* **TO DO**
Exactly reproduce the lines beginning with the line that includes "This screenshot has height=552, width=741." and ending with the last line of the data.

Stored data
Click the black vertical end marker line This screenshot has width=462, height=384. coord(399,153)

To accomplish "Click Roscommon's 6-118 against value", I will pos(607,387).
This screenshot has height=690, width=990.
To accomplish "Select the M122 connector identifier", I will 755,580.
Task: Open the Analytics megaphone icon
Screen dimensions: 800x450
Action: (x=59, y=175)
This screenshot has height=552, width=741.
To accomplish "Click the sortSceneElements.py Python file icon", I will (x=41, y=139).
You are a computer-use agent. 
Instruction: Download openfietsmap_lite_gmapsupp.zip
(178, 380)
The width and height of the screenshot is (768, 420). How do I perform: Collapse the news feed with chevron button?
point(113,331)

* **REPLY**
This screenshot has height=552, width=741.
To accomplish "Click the sortSceneElements.py Python file icon", I will (x=41, y=139).
You are a computer-use agent. 
Instruction: Download openfietsmap_lite_gmapsupp.zip
(178, 380)
The width and height of the screenshot is (768, 420). How do I perform: Collapse the news feed with chevron button?
point(113,331)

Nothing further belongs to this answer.